*** Begin section ***

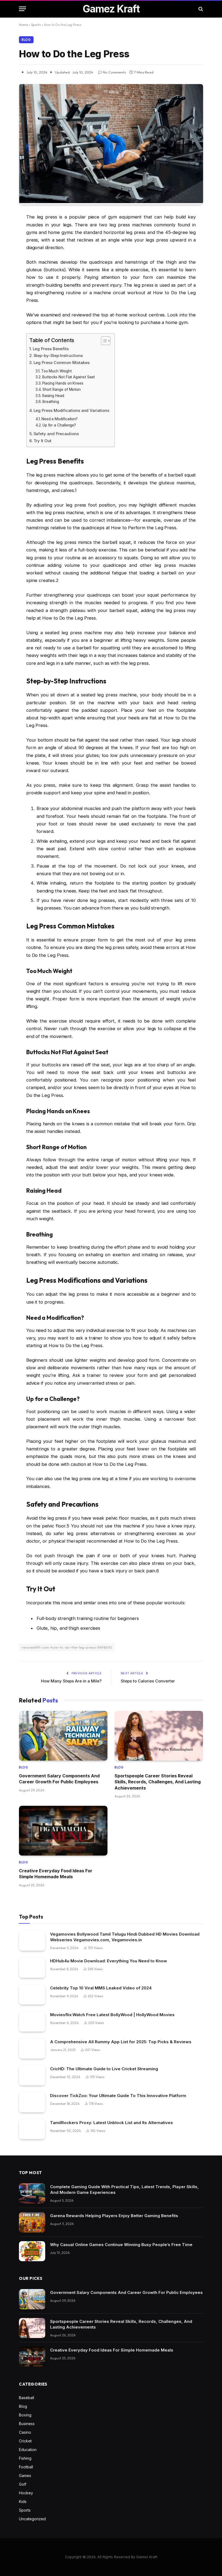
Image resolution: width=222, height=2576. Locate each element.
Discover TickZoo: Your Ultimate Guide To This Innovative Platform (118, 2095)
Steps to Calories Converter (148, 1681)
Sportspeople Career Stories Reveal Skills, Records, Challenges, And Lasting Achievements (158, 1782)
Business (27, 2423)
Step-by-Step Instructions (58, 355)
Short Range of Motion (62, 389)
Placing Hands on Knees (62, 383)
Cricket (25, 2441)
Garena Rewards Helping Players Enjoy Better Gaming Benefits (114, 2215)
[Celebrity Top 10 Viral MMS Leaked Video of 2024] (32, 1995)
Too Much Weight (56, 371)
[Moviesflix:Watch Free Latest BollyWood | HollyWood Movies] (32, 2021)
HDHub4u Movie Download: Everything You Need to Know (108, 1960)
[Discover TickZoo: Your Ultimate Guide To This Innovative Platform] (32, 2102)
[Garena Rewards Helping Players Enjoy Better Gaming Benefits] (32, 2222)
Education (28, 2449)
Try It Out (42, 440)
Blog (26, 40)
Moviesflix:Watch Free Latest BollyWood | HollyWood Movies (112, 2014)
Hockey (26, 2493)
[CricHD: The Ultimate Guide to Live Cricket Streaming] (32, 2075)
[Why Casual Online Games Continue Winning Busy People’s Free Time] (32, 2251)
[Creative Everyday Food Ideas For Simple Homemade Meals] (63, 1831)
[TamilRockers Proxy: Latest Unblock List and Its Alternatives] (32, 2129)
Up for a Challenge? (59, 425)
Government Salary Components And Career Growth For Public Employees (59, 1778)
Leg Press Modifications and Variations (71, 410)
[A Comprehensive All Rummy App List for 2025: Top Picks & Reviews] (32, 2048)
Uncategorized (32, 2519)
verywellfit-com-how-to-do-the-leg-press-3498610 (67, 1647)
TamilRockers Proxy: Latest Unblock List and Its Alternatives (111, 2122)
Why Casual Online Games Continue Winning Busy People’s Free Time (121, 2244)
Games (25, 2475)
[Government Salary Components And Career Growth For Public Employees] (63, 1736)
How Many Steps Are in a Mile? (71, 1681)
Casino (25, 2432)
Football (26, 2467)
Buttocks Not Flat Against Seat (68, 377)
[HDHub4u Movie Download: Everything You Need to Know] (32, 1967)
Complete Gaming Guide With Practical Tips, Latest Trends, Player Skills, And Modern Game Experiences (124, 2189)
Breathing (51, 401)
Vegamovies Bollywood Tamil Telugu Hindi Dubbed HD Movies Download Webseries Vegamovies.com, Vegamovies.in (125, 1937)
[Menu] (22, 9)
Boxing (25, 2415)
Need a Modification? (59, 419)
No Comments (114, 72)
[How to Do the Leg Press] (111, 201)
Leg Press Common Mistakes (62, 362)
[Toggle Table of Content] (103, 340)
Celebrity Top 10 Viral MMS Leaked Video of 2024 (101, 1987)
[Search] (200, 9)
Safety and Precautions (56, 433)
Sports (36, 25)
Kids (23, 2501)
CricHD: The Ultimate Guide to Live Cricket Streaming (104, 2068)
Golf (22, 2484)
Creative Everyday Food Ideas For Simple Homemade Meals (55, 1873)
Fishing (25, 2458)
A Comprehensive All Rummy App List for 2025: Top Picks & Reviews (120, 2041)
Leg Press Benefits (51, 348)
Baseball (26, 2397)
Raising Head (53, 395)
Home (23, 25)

*** End section ***

__Exercise directions__
Output the listing above exactly, pictures omitted.

__Solution to this exercise__
Image resolution: width=222, height=2576. Locate each element.
Discover TickZoo: Your Ultimate Guide To This Innovative Platform (118, 2095)
Steps to Calories Converter (148, 1681)
Sportspeople Career Stories Reveal Skills, Records, Challenges, And Lasting Achievements (158, 1782)
Business (27, 2423)
Step-by-Step Instructions (58, 355)
Short Range of Motion (62, 389)
Placing Hands on Knees (62, 383)
Cricket (25, 2441)
Garena Rewards Helping Players Enjoy Better Gaming Benefits (114, 2215)
[Celebrity Top 10 Viral MMS Leaked Video of 2024] (32, 1995)
Too Much Weight (56, 371)
[Moviesflix:Watch Free Latest BollyWood | HollyWood Movies] (32, 2021)
HDHub4u Movie Download: Everything You Need to Know (108, 1960)
[Discover TickZoo: Your Ultimate Guide To This Innovative Platform] (32, 2102)
[Garena Rewards Helping Players Enjoy Better Gaming Benefits] (32, 2222)
Education (28, 2449)
Try It Out (42, 440)
Blog (26, 40)
Moviesflix:Watch Free Latest BollyWood | HollyWood Movies (112, 2014)
Hockey (26, 2493)
[CricHD: The Ultimate Guide to Live Cricket Streaming] (32, 2075)
[Why Casual Online Games Continue Winning Busy People’s Free Time] (32, 2251)
[Creative Everyday Food Ideas For Simple Homemade Meals] (63, 1831)
[TamilRockers Proxy: Latest Unblock List and Its Alternatives] (32, 2129)
Up for a Challenge? (59, 425)
Government Salary Components And Career Growth For Public Employees (59, 1778)
Leg Press Modifications and Variations (71, 410)
[A Comprehensive All Rummy App List for 2025: Top Picks & Reviews] (32, 2048)
Uncategorized (32, 2519)
verywellfit-com-how-to-do-the-leg-press-3498610 (67, 1647)
TamilRockers Proxy: Latest Unblock List and Its Alternatives (111, 2122)
Why Casual Online Games Continue Winning Busy People’s Free Time (121, 2244)
Games (25, 2475)
[Government Salary Components And Career Growth For Public Employees] (63, 1736)
How Many Steps Are in a Mile? (71, 1681)
Casino (25, 2432)
Football (26, 2467)
Buttocks Not Flat Against Seat (68, 377)
[HDHub4u Movie Download: Everything You Need to Know] (32, 1967)
Complete Gaming Guide With Practical Tips, Latest Trends, Player Skills, And Modern Game Experiences (124, 2189)
Breathing (51, 401)
Vegamovies Bollywood Tamil Telugu Hindi Dubbed HD Movies Download Webseries Vegamovies.com, Vegamovies.in (125, 1937)
[Menu] (22, 9)
Boxing (25, 2415)
Need a Modification? (59, 419)
No Comments (114, 72)
[How to Do the Leg Press] (111, 201)
Leg Press Common Mistakes (62, 362)
[Toggle Table of Content] (103, 340)
Celebrity Top 10 Viral MMS Leaked Video of 2024 (101, 1987)
[Search] (200, 9)
Safety and Precautions (56, 433)
Sports (36, 25)
Kids (23, 2501)
CricHD: The Ultimate Guide to Live Cricket Streaming (104, 2068)
Golf (22, 2484)
Creative Everyday Food Ideas For Simple Homemade Meals (55, 1873)
Fishing (25, 2458)
A Comprehensive All Rummy App List for 2025: Top Picks & Reviews (120, 2041)
Leg Press Benefits (51, 348)
Baseball (26, 2397)
Raising Head (53, 395)
Home (23, 25)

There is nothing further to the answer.